Background and introduction
Calcium and mineral metabolism is one of the
fundamental biological processes underlying eukaryote cell function and vertebrate physiology. Changes in calcium metabolism have been noted in patients with CF for over 30 years, both in cell biology and whole body aspects. Bone mineral density (BMD) is the most widely reported, and among the most easily measured, aspects of calcium metabolism. There are subtle gender differences in calcium metabolism, body composition and bioenergetics (apportionment of energy supplies), attributed to the burden of reproductive function in women, probably mediated by differences in the hormonal milieu. Survival in CF has improved in the past 3 decades, but females have shorter life expectancy than males, and this gender difference in mortality has persisted, notwithstanding increases in survival rate. The aim of this work was to test the hypothesis that female disadvantage is related to enhanced calcium conservation in females compared with males, even in those with severe disease. To enhance
generalisability of the conclusions, this subject is approached from both an epidemiological and case study perspective.
Two meta-analyses of BMD in CF were undertaken, the first to determine whether BMD is reduced overall in CF patients, and the second to examine gender differences. A cross sectional study of 150 CF and 150 control subjects aged 5 - 5 6 years was undertaken, to test the hypothesis that calcium metabolism is abnormal in CF. Survival in Queensland CF patients born from 1979 - 1981 attending the Royal Children's Hospital was analysed, in order to confirm the existence of the 'gender gap' in the local population. Definition of disease severity in CF is difficult, because of phenotype heterogeneity (even on a similar genetic background), confounding of lung function with age, and the survivor effect, whereby adults with CF represent a highly
selected survivor population. Several statistical models for quantification of disease severity were developed and compared, the best model selected, and applied to subjects in the case study, for comparison of calcium metabolism according to disease severity.
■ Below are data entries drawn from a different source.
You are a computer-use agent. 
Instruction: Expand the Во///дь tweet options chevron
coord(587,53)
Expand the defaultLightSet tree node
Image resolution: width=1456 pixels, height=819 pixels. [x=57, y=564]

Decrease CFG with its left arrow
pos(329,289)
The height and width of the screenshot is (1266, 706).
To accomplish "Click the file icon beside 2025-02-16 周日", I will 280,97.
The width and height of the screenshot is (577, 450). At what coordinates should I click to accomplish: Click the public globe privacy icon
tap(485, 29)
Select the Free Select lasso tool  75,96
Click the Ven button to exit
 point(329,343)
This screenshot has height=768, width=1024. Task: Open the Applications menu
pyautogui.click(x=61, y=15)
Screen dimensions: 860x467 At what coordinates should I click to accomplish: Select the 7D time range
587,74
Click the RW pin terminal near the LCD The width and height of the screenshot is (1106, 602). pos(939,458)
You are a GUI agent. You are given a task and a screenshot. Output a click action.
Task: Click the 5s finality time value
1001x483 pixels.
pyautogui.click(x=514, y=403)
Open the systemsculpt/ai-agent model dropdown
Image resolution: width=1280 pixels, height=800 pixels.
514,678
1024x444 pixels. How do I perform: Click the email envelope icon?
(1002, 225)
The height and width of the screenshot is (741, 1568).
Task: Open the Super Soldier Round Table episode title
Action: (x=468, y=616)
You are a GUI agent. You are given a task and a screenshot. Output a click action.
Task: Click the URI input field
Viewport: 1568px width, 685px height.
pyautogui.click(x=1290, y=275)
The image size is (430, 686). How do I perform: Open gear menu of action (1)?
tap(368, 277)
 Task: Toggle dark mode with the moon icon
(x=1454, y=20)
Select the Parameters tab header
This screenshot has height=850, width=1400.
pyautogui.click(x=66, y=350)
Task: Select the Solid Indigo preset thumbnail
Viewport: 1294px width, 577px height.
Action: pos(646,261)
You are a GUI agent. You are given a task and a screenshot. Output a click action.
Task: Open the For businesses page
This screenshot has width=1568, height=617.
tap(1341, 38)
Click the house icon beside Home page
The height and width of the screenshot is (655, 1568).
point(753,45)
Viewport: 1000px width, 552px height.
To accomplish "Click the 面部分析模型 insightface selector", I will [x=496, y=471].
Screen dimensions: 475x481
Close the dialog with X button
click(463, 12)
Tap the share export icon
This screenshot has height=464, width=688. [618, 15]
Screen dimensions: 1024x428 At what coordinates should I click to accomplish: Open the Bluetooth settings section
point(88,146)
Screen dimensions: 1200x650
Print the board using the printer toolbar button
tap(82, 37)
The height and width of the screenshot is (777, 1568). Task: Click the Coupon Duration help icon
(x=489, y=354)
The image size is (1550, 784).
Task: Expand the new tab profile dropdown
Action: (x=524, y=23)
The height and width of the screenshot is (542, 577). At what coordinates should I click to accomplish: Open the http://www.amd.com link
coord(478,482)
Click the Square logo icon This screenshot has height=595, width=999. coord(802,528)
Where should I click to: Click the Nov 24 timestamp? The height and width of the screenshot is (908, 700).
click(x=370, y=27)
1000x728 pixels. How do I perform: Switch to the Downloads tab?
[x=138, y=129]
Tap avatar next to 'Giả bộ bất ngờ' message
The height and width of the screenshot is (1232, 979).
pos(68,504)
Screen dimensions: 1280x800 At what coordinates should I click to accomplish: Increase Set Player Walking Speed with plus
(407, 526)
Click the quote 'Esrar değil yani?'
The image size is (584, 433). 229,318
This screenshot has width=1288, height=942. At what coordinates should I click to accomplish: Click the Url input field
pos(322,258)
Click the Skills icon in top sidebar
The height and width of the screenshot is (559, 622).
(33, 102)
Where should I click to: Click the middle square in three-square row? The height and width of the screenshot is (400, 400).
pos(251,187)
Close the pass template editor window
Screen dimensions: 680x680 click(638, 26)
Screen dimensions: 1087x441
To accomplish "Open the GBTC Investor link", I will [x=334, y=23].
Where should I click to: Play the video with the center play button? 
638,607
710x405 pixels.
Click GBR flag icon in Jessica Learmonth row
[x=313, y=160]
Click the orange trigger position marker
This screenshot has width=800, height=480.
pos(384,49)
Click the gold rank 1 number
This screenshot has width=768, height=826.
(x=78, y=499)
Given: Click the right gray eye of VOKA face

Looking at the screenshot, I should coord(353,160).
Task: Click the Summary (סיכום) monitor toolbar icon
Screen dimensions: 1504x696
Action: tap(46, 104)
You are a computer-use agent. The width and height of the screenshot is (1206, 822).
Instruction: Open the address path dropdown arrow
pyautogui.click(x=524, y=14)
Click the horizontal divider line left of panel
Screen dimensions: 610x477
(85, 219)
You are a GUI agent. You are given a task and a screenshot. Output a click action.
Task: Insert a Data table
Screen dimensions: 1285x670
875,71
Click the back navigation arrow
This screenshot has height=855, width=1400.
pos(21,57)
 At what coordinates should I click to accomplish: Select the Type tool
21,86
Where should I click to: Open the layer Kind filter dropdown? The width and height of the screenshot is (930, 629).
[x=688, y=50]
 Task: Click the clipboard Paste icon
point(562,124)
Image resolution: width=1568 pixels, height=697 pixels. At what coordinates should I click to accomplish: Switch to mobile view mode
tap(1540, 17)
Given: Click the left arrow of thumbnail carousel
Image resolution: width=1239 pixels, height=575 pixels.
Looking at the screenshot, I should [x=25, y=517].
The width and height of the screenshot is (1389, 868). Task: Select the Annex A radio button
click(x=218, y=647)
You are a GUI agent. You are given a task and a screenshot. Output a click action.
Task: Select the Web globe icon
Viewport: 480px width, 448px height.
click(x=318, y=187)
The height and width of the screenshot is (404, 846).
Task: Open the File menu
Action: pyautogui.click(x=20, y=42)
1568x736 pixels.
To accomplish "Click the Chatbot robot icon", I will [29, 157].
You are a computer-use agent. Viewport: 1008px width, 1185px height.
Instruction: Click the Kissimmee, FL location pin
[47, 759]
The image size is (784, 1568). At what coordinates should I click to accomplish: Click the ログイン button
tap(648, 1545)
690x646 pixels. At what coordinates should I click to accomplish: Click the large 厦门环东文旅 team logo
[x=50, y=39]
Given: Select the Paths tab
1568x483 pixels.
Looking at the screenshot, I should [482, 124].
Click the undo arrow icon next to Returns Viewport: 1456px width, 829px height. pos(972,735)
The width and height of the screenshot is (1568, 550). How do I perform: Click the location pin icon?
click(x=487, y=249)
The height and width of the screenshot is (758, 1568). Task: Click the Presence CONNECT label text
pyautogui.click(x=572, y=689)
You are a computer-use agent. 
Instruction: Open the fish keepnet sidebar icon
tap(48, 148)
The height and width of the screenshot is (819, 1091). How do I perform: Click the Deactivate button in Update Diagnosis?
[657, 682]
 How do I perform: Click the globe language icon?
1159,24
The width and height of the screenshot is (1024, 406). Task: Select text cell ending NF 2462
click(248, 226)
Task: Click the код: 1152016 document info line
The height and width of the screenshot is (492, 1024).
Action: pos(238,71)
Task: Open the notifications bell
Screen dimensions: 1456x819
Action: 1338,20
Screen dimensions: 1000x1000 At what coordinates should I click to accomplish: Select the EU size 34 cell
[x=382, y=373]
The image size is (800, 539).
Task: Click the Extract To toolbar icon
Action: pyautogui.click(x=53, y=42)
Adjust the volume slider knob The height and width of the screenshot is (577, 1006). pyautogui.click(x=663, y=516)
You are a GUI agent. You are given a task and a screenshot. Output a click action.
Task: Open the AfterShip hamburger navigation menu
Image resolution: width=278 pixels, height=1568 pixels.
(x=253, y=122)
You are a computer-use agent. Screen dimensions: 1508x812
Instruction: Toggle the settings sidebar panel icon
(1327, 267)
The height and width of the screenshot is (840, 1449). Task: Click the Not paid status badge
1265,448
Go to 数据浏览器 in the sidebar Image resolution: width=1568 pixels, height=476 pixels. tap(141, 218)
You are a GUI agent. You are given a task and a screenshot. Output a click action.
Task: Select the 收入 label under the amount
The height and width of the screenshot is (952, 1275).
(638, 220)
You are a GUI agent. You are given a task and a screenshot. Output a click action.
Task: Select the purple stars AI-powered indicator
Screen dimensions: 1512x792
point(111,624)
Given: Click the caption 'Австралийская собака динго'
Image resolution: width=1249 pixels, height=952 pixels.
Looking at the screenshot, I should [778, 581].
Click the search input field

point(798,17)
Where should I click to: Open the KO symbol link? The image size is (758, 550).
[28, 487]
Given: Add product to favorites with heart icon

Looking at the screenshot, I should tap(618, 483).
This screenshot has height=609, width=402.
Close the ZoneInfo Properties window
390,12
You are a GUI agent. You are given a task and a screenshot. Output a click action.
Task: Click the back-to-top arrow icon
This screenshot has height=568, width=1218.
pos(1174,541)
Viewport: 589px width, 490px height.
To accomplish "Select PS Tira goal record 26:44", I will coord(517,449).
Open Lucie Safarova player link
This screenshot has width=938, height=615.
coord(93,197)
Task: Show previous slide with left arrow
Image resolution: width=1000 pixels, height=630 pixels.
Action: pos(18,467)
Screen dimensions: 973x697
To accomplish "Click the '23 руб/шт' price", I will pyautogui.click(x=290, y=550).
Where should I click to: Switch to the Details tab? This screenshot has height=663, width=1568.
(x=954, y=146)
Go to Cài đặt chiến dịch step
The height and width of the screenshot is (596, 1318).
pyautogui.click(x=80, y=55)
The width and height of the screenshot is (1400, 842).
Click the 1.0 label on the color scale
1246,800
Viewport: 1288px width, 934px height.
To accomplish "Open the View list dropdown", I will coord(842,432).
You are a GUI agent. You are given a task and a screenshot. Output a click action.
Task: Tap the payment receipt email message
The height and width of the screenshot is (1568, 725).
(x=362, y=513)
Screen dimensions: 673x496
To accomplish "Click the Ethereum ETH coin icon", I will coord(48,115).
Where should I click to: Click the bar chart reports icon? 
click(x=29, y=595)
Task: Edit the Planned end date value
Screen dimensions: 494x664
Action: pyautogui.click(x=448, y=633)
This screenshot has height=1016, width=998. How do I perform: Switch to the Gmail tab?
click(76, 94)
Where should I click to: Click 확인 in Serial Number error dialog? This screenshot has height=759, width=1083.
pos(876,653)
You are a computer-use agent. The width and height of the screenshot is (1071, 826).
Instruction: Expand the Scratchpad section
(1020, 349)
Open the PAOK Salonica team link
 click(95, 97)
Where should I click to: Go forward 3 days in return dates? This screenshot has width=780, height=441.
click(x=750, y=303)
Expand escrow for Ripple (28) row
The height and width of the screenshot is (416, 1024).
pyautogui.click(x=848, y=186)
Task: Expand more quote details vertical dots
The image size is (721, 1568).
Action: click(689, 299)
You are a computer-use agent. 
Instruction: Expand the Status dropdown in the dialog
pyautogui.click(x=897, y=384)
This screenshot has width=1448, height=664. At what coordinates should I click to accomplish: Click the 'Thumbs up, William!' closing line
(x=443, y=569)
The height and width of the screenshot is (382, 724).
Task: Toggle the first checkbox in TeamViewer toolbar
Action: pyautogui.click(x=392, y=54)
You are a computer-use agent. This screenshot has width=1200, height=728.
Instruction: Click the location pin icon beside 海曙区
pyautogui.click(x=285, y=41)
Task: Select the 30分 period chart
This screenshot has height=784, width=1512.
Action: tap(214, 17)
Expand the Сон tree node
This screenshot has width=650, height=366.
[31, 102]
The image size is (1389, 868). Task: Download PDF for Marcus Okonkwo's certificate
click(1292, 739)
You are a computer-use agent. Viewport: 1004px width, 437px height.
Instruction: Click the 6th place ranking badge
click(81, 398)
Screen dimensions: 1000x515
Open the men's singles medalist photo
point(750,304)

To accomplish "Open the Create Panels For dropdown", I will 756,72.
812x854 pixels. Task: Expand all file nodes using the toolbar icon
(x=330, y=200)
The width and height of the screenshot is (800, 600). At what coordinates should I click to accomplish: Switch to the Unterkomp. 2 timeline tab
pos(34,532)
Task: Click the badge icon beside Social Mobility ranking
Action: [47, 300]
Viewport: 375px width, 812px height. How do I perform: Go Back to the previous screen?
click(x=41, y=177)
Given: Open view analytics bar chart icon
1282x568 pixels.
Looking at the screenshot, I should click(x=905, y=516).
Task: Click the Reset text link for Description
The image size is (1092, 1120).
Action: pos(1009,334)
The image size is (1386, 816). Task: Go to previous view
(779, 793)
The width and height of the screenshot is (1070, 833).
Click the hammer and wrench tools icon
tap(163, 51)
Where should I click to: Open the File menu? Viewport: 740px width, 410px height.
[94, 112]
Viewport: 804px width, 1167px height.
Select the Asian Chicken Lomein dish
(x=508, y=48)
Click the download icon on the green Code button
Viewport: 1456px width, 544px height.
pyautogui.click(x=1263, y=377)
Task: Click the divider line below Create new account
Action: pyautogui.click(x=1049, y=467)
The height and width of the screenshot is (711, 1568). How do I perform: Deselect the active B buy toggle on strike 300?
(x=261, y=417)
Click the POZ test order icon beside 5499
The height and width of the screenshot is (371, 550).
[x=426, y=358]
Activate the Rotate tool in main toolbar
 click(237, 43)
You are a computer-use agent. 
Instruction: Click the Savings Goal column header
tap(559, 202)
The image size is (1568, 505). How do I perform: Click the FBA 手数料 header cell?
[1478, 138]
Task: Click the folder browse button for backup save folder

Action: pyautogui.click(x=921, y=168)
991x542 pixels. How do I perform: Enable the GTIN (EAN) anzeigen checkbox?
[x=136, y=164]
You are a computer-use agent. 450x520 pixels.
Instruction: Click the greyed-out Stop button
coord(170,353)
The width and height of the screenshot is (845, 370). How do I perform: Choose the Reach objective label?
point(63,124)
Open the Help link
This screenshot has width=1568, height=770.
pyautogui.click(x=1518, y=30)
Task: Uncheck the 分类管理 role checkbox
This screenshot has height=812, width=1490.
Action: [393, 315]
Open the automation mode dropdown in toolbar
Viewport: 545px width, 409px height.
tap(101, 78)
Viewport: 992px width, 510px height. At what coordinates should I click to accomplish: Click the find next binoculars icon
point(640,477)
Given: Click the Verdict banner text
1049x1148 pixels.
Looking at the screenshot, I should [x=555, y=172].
The meta-analyses confirmed that BMD was lower than the normal population in CF subjects, and that BMD was lower in males than in females with CF. From the case study, biochemical alterations in calcium metabolism were present in CF subjects of all ages, including low 1,25 dihydroxy vitamin D, magnesium, vitamin A, and increased variation in PTH both above and below the normal range. Adolescents and adults with CF had low BMD. In adolescents, low BMD was attributable mainly to males, and associated with growth failure. In adolescents there were also gender differences in vitamin D, with CF females
having lower 25 hydroxy vitamin D and lacking the normal peri-pubertal spike in 1,25 dihydroxy vitamin D. Adults with CF of both genders had low BMD. The vitamin A study showed that low serum vitamin A in the CF group was associated with inflammatory status as reflected by CRP. The survival analysis confirmed that females with CF had about twice the risk of death of males (odds ratio 1.96, CI 1.12 to 3.44). Of the models for disease severity, a Bayesian model, which corrected for non-ignorable drop-out (loss of subjects due to death, related to disease severity), was selected over several logistic regression models. The study of gender dimorphism in calcium metabolism and its relationship with disease severity showed that females with severe disease had preserved bone density, compared with males. Males with severe disease had poorer nutritional status, lower BMD and growth failure, but improved survival, compared with females.
There were significant associations between calcium metabolism, gender and disease severity in CF. Evolutionary pressure appears to have selected human females to be more resistant to malnutrition and starvation than males because of reproductive fitness. We hypothesise that the gender gap in CF is a manifestation of this trait. Growth failure and low BMD in males may represent a protective adaptation to malnutrition and increased energy expenditure, an adaptation which is less available to females, whose biological and hormonal milieu promotes growth and storage of fat and mineral stores for reproductive fitness.
These observations suggests that future research focus on improved strategies for nutritional therapy, particularly from the peri-pubertal years, with a view to supporting the increased energy demands of puberty and adulthood, and also on gender
differences in bioenergetics and body composition in CF.